EXHIBIT 5.2


                           [CARTER R. TODD LETTERHEAD]


April 22, 2005


Gaylord Entertainment Company
One Gaylord Drive
Nashville, TN 37214

Bass, Berry & Sims PLC
315 Deaderick Street, Suite 2700
Nashville, TN 37238


Ladies and Gentlemen:

         I have acted as counsel to the entities listed on Schedule I hereto in
connection with the public offering of up to $225,000,000 aggregate principal
amount of 6.75% Senior Notes Due 2014 (the "New Notes") of Gaylord Entertainment
Company (the "Company") that are to be guaranteed on an unsecured senior basis
(the "Guarantees") by the subsidiaries of the Company listed on Schedule I
attached hereto (the "Guarantors") (the subsidiary guarantors other than those
organized under the laws of Delaware or Tennessee set forth on Schedule I
attached hereto being collectively referred to herein as the "Subsidiaries").
The New Notes are to be issued pursuant to an exchange offer (the "Exchange
Offer") in exchange for a like principal amount and denomination of the
Company's issued, outstanding and unregistered 6.75% Senior Notes Due 2014 (the
"Old Notes"), as contemplated by the Registration Rights Agreement dated as of
November 30, 2004 (the "Registration Rights Agreement"), by and among the
Company, the Guarantors, Deutsche Bank Securities, Inc., Banc of America
Securities LLC, Citigroup Global Markets Inc. and CIBC World Markets Corp. The
Old Notes were issued, and the New Notes will be issued, under an Indenture,
dated as of November 30, 2004, as supplemented by a Supplemental Indenture dated
December 30, 2004 (collectively, the "Indenture"), by and among the Company, the
Guarantors and U.S. Bank National Association as Trustee (the "Trustee").

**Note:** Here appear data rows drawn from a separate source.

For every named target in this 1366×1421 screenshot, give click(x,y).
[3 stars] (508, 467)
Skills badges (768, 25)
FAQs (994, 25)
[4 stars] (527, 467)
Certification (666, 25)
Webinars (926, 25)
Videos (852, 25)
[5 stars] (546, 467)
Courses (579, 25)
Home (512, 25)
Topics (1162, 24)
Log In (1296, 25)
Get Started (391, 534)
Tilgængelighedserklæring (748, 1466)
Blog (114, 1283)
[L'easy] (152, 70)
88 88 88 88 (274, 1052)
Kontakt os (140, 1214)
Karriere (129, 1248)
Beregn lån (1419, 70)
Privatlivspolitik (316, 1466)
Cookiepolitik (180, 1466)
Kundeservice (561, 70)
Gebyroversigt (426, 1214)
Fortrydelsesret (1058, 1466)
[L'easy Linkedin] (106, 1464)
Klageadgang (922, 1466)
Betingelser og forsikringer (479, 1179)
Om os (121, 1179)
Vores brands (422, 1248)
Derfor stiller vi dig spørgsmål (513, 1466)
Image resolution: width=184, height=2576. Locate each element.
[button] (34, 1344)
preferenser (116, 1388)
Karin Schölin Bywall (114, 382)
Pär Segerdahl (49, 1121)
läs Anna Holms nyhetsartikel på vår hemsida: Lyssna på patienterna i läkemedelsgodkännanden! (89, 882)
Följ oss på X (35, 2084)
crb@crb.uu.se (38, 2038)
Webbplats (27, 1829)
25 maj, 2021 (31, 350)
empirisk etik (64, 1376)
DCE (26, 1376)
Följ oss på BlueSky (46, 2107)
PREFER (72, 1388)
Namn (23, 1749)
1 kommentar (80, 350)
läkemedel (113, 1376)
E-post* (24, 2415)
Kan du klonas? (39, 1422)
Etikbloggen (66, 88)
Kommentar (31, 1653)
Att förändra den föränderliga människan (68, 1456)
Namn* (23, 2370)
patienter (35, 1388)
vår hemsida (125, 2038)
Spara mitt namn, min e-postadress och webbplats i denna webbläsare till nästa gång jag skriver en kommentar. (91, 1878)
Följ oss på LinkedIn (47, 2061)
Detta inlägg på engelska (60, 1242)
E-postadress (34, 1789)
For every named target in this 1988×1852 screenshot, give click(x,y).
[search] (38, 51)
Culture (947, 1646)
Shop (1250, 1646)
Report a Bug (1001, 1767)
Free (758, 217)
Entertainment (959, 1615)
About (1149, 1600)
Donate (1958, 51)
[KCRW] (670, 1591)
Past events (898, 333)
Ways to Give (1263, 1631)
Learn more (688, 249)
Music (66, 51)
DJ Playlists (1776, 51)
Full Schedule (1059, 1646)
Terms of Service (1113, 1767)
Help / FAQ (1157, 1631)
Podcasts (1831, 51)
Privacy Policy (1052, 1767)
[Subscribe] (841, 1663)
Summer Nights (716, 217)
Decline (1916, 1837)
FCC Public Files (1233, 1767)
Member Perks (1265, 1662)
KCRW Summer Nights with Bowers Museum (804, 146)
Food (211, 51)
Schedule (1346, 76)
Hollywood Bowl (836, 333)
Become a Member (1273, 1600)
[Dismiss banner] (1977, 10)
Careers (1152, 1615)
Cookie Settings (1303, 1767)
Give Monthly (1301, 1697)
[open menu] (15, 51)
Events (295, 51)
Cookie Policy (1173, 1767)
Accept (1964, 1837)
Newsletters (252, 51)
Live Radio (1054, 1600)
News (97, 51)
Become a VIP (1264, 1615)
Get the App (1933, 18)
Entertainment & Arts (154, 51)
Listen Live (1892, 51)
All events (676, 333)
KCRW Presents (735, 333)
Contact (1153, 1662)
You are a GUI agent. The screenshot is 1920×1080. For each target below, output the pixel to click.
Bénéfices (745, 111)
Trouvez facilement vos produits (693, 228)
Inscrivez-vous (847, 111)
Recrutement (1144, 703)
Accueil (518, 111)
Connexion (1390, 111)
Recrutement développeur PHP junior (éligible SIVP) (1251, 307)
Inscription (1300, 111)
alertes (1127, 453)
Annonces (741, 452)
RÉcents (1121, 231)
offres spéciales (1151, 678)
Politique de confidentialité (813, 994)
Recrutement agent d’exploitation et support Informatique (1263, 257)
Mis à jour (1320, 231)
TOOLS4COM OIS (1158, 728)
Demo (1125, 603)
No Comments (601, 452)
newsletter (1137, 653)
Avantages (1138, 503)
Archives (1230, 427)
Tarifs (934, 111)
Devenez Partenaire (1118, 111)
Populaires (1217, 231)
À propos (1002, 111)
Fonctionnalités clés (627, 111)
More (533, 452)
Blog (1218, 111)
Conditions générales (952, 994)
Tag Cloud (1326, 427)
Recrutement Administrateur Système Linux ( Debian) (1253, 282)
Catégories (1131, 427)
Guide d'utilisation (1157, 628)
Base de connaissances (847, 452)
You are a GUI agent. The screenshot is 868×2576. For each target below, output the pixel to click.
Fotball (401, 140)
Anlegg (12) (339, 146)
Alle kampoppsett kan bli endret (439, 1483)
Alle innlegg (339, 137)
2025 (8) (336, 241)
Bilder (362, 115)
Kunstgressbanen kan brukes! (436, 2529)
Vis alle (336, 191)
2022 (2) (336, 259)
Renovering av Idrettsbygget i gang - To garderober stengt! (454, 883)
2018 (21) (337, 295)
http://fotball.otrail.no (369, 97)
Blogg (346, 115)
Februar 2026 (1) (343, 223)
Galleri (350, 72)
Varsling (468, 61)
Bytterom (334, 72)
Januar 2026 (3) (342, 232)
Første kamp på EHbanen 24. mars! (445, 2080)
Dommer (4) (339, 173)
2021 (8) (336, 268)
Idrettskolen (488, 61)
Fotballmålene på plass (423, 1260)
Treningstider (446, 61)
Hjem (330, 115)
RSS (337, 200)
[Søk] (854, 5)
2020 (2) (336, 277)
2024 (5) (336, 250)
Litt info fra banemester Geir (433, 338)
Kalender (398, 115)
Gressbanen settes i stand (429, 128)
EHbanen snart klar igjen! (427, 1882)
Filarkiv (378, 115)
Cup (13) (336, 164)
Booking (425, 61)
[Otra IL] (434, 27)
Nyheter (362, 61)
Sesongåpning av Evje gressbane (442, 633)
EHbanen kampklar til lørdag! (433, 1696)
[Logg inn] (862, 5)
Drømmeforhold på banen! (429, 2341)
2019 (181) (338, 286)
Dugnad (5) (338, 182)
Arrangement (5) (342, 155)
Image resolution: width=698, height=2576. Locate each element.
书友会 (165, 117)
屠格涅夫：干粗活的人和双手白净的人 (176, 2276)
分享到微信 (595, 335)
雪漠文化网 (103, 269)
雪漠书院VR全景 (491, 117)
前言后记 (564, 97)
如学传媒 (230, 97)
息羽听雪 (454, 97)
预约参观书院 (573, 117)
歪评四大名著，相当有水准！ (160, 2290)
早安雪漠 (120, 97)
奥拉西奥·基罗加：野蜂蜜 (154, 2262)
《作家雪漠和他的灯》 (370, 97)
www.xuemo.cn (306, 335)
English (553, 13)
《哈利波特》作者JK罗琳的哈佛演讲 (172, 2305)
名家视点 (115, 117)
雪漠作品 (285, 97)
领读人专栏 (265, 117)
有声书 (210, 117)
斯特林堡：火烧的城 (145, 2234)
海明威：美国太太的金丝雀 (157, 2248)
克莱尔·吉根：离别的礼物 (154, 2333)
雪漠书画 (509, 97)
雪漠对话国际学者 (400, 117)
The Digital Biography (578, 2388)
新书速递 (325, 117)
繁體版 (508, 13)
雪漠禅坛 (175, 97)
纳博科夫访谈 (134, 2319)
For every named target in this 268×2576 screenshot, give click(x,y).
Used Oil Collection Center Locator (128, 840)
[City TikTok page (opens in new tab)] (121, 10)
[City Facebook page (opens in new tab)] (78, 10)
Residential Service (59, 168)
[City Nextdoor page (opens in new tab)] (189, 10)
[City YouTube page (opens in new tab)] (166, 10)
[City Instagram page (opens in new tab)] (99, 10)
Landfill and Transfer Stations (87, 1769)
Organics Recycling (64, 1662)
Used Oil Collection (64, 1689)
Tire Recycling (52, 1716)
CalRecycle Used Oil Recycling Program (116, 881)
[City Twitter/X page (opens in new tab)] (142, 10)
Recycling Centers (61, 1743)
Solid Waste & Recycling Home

         In connection with this opinion, we have examined originals or copies,
certified or otherwise identified to our satisfaction, of (i) the Registration
Statement on Form S-4 of the Company relating to the Exchange Offer, as filed
with the Securities and Exchange Commission (the "Commission") on April 22,
2005 (such Registration Statement, as amended to date, being hereinafter
referred to as the "Registration Statement"); (ii) an executed copy of the
Registration Rights Agreement; (iii) an executed copy of the Indenture; (iv) the
Form T-1 of the Trustee filed as an exhibit to the Registration Statement; (v)
the form of the New Notes; and (vi) executed copies of the Guarantees included
in the Indenture. The New Notes, the





Indenture and the Guarantees are referred to herein as the "Transaction
Documents." I also have examined and relied upon originals or copies, certified
or otherwise identified to my satisfaction, of such records, documents,
certificates and other instruments as in my judgment are necessary or
appropriate in order to express the opinions hereinafter set forth.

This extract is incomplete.